* EXERCISE OBJECTIVE: Collect all lines below with the string "data".

*-*-*

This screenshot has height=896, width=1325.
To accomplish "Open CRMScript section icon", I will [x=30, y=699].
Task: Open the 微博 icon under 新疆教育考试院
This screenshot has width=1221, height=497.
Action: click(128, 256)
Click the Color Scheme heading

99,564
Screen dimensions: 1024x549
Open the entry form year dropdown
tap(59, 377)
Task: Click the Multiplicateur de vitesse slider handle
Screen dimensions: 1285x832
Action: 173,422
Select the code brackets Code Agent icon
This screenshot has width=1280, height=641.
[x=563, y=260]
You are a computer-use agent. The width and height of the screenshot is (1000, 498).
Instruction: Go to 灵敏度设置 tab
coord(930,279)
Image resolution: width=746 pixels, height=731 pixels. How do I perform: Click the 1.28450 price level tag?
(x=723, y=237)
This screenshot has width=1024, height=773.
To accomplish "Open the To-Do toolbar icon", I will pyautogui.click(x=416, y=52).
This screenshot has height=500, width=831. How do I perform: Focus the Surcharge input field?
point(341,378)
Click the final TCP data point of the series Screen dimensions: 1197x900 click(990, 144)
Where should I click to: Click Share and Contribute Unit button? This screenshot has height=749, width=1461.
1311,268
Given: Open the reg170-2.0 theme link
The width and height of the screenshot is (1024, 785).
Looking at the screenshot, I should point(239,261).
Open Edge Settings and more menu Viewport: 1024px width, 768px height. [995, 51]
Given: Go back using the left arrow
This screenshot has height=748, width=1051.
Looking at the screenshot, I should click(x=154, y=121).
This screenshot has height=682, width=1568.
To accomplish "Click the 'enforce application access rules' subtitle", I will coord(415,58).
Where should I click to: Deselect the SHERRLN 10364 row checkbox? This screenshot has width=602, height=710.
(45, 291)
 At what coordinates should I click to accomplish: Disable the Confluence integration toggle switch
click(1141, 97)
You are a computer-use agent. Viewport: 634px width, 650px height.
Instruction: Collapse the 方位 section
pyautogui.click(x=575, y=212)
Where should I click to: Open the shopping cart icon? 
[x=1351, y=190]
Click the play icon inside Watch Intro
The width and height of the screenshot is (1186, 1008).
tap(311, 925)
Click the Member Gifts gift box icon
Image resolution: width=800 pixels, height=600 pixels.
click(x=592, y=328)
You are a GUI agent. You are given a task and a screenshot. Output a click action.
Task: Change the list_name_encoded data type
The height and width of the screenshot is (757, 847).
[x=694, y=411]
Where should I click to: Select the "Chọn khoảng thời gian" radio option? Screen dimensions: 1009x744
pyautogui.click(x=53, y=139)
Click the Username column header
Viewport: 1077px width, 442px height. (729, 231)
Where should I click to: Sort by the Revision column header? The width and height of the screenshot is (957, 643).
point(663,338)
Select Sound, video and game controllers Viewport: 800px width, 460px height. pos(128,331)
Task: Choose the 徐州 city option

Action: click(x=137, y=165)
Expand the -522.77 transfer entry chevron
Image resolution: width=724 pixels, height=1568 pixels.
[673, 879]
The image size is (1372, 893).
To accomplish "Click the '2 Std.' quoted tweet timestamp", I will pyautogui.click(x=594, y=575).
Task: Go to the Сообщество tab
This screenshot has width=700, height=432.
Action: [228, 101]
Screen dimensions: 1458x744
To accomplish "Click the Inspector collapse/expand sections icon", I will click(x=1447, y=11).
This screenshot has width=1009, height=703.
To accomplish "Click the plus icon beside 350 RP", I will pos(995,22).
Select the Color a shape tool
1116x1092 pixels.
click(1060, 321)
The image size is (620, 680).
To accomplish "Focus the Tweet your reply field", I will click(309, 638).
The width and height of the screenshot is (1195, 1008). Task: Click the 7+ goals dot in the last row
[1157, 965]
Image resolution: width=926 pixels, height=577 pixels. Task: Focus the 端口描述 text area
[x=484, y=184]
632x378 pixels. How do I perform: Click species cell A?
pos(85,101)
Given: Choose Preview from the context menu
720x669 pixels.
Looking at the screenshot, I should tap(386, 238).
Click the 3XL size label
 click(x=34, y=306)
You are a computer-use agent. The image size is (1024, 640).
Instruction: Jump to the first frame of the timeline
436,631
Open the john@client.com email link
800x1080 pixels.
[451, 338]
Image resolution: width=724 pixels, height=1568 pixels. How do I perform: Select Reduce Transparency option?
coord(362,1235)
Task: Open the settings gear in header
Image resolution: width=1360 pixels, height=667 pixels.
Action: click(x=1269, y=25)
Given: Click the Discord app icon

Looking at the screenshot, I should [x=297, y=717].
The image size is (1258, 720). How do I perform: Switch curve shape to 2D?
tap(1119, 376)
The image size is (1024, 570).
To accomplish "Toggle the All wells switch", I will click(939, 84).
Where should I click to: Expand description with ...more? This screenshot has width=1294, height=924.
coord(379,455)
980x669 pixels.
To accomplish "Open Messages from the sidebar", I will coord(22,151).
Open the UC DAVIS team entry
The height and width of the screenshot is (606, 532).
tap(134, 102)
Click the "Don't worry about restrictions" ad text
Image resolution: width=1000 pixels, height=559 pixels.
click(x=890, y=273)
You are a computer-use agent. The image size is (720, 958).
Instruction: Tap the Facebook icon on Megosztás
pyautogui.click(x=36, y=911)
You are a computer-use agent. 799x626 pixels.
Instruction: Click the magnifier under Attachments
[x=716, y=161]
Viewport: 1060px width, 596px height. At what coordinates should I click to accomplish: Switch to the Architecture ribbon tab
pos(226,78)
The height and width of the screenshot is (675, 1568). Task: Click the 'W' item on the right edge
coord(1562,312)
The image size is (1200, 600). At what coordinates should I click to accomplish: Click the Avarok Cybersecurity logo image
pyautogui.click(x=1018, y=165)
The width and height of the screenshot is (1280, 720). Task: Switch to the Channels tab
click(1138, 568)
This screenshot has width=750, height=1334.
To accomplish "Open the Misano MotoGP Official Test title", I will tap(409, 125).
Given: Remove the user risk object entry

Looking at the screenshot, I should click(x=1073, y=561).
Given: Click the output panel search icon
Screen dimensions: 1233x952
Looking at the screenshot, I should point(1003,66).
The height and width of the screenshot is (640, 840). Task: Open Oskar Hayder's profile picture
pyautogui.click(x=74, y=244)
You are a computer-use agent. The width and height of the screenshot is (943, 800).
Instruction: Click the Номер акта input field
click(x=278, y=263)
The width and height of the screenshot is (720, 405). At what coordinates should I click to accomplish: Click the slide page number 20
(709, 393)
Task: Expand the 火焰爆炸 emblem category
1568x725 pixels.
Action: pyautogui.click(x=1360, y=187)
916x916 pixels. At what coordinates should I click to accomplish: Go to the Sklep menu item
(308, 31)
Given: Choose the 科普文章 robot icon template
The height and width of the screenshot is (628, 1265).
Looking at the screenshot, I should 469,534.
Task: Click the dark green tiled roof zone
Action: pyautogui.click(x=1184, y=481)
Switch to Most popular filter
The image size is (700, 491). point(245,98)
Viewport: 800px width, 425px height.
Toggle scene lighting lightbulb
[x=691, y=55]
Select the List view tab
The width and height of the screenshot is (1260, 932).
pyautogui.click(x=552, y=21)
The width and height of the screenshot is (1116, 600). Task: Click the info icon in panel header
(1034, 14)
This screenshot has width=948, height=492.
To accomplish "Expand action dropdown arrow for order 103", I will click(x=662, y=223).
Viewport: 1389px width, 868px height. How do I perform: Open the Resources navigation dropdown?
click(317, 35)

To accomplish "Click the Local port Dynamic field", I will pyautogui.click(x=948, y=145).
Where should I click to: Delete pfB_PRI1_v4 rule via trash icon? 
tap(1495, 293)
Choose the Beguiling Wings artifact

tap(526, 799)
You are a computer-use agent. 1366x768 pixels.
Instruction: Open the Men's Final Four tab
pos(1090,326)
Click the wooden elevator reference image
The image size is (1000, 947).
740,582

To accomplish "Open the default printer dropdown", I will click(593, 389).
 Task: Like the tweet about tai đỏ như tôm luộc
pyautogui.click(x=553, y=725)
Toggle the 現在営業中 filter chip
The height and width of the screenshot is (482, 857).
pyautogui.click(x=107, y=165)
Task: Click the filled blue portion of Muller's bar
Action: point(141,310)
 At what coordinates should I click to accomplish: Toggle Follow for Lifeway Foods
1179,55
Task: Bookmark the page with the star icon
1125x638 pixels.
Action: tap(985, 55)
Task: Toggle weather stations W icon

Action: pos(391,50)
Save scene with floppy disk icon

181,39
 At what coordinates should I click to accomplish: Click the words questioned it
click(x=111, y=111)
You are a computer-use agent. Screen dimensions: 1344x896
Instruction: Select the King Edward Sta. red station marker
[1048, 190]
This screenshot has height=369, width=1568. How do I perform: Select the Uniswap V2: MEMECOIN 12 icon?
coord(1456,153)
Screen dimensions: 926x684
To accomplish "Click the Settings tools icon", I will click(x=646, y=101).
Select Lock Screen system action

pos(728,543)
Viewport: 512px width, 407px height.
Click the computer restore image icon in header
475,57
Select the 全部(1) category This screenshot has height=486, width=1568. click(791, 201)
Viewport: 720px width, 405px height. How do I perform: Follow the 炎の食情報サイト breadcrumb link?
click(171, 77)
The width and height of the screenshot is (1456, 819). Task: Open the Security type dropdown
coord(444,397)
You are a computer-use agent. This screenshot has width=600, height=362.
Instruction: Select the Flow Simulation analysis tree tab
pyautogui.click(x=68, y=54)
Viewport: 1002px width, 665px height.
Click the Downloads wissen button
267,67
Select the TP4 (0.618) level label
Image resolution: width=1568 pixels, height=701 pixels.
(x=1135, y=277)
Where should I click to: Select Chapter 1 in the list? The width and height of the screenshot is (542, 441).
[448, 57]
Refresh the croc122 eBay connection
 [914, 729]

*-*-*

* SOLUTION TO THIS PROBLEM:
Click the final TCP data point of the series Screen dimensions: 1197x900 click(990, 144)
Task: Change the list_name_encoded data type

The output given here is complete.